───── Records for processing ─────
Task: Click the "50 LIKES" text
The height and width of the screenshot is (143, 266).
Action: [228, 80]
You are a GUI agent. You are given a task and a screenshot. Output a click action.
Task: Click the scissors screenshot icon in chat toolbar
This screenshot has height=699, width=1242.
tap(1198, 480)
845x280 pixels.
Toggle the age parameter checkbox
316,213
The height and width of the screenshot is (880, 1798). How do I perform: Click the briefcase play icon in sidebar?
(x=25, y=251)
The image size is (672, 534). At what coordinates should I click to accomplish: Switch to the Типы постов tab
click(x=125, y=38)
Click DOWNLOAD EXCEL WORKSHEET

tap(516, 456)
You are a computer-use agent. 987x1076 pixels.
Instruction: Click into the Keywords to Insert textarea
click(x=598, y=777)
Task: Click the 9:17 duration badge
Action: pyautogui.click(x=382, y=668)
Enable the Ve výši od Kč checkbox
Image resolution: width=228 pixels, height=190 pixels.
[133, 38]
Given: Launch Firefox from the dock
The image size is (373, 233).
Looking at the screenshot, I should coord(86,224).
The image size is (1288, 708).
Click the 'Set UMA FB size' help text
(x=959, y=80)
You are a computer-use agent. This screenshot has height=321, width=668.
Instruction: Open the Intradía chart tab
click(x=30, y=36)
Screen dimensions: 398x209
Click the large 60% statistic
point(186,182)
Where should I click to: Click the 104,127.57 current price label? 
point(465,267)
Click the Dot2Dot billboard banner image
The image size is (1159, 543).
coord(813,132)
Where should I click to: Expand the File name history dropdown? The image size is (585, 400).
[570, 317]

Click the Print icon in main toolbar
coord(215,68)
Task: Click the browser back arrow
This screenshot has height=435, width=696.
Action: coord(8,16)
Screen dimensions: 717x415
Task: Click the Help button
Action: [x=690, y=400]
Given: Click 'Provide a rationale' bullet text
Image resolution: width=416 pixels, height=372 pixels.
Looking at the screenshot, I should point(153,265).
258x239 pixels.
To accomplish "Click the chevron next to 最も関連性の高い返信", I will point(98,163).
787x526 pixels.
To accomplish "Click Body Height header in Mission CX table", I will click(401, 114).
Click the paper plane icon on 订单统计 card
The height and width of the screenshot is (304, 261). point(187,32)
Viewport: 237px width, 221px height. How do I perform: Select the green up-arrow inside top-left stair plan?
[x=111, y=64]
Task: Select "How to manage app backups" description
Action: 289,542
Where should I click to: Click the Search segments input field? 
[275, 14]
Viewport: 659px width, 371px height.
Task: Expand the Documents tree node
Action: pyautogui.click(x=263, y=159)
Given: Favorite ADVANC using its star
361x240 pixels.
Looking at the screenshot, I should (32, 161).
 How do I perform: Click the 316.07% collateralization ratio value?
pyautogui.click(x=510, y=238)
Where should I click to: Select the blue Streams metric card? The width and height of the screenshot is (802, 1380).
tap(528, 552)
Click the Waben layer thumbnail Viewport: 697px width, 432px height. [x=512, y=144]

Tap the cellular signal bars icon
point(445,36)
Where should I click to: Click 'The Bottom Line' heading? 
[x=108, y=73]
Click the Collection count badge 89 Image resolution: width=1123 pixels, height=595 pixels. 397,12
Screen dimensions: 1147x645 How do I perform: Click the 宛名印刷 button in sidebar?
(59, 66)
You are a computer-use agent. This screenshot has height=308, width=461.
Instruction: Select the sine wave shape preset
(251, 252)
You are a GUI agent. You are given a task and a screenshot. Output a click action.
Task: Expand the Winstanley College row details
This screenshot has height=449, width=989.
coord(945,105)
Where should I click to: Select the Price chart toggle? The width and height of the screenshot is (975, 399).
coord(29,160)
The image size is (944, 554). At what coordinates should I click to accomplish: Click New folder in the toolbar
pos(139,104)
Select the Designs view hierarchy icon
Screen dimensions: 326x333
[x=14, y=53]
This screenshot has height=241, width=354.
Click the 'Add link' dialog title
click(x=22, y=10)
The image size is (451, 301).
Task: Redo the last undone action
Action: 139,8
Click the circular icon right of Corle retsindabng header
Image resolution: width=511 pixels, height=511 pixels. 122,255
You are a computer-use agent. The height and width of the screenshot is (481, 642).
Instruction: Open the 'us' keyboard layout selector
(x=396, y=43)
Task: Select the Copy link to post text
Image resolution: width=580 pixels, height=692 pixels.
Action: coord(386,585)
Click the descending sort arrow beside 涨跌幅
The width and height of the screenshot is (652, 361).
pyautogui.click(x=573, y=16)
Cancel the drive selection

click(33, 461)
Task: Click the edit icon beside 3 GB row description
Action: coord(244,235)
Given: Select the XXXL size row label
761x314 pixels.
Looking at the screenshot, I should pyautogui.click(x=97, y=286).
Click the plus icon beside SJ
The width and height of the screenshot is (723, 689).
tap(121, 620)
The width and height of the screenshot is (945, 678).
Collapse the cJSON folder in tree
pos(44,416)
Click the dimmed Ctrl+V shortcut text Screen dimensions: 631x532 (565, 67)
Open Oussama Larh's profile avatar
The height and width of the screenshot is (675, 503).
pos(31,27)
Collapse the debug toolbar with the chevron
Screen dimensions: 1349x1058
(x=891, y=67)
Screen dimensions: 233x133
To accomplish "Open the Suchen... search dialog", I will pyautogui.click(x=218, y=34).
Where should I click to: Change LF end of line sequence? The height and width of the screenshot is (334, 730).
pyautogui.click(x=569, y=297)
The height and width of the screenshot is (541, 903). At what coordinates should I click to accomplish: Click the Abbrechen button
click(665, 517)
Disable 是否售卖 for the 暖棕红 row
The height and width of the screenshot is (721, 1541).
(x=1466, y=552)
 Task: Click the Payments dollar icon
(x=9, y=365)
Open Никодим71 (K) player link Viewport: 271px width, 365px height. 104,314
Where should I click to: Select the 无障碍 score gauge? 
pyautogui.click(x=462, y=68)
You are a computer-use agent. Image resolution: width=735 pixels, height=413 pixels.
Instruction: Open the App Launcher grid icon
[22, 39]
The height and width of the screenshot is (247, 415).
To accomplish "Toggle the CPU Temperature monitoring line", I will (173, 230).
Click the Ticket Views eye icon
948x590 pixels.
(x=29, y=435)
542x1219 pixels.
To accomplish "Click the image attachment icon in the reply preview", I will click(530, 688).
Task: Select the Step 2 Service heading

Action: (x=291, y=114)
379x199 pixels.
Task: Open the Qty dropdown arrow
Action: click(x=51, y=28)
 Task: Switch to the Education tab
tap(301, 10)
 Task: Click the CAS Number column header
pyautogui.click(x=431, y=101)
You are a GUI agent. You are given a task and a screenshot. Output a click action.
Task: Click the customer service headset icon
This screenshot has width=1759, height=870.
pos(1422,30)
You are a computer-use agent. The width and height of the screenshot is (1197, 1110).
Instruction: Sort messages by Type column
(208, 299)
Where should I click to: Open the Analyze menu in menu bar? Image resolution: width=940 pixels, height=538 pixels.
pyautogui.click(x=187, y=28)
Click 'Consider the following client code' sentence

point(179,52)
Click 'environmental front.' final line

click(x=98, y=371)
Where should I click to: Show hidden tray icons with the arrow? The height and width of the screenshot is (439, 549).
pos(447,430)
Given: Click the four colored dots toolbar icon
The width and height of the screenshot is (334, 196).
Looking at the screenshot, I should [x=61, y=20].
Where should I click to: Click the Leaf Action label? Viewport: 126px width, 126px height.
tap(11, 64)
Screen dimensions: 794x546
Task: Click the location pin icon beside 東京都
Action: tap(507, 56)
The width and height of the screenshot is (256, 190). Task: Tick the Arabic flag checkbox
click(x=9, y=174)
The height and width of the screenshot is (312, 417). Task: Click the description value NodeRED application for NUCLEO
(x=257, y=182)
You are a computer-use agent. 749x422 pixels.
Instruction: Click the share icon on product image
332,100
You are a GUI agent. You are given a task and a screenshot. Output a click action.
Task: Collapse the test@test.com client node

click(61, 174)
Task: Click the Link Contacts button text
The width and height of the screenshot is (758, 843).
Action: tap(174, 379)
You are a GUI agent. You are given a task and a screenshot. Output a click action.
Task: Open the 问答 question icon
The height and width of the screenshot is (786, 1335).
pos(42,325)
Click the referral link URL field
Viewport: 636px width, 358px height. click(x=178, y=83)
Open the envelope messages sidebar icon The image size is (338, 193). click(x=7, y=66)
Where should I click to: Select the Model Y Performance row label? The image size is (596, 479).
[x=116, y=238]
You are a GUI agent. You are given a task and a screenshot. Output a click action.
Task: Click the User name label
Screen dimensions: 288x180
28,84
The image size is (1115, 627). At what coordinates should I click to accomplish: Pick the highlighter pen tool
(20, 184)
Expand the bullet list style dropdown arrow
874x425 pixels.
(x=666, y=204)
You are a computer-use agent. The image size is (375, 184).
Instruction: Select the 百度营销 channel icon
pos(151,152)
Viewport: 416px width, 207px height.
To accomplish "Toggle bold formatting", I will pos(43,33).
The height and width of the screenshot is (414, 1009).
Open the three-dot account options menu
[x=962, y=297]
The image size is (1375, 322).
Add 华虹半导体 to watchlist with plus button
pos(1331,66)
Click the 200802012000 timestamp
─────
◆ Task goal ◆
Find the line with "The image size is (1115, 627)." in the data above. Restate it and all later lines word for word, ending with the last line.

◆ Exercise answer ◆
The image size is (1115, 627). At what coordinates should I click to accomplish: Pick the highlighter pen tool
(20, 184)
Expand the bullet list style dropdown arrow
874x425 pixels.
(x=666, y=204)
You are a computer-use agent. The image size is (375, 184).
Instruction: Select the 百度营销 channel icon
pos(151,152)
Viewport: 416px width, 207px height.
To accomplish "Toggle bold formatting", I will pos(43,33).
The height and width of the screenshot is (414, 1009).
Open the three-dot account options menu
[x=962, y=297]
The image size is (1375, 322).
Add 华虹半导体 to watchlist with plus button
pos(1331,66)
Click the 200802012000 timestamp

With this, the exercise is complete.